„Bahnanlagen sind keine Spielplätze!“

Züge faszinieren schon Kleinkinder, Jugendliche sind vor allem von der Technik und der Geschwindigkeit beeindruckt. Auch wenn die Bahn als sicheres Verkehrsmittel gilt, lauern rund um die Züge und sämtlichen Bahnanlagen verschiedenste Gefahren. Herr Weberstetter von der Bundespolizei Kempten nahm sich dieser Problematik an und hat alle Schülerinnen und Schüler der fünften Klassen in Sachen Verkehrssicherheit aufgeklärt.

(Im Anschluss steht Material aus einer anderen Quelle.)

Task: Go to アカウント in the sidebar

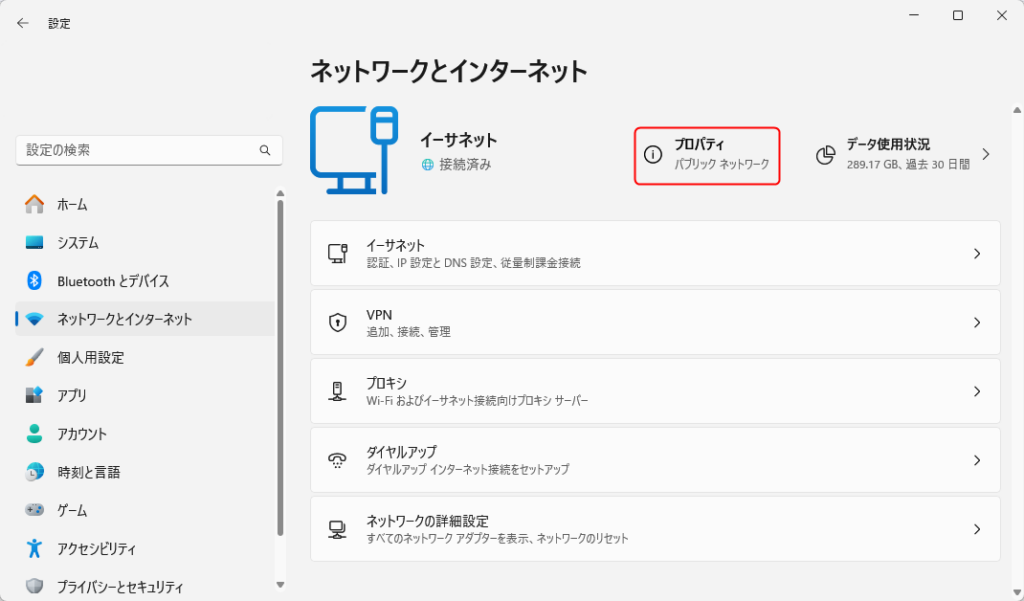Action: (82, 434)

In dem zweistündigen Vortrag wurde den Schülerinnen und Schülern anschaulich verdeutlicht, wie wichtig es ist, sich an Regeln zu halten. Gerade beim Kreuzen von Bahnübergängen, beim Warten am Bahnsteig auf den Zug oder auch beim Fliegenlassen eines Drachen in der Nähe von Hochspannungsanlagen bringen sich viele Jugendliche schnell und unbewusst in Lebensgefahr.

Jetzt ist hoffentlich klar, warum es manchmal so viele Regeln gibt: Sie sollen uns vor Unfällen schützen!

Auf dem Bild präsentiert die Klasse 5b das „Unfallfahrrad“ der Bundespolizei. Vielen Dank an Herrn Weberstetter und seinen Kolleginnen und Kollegen für ihr Engagement!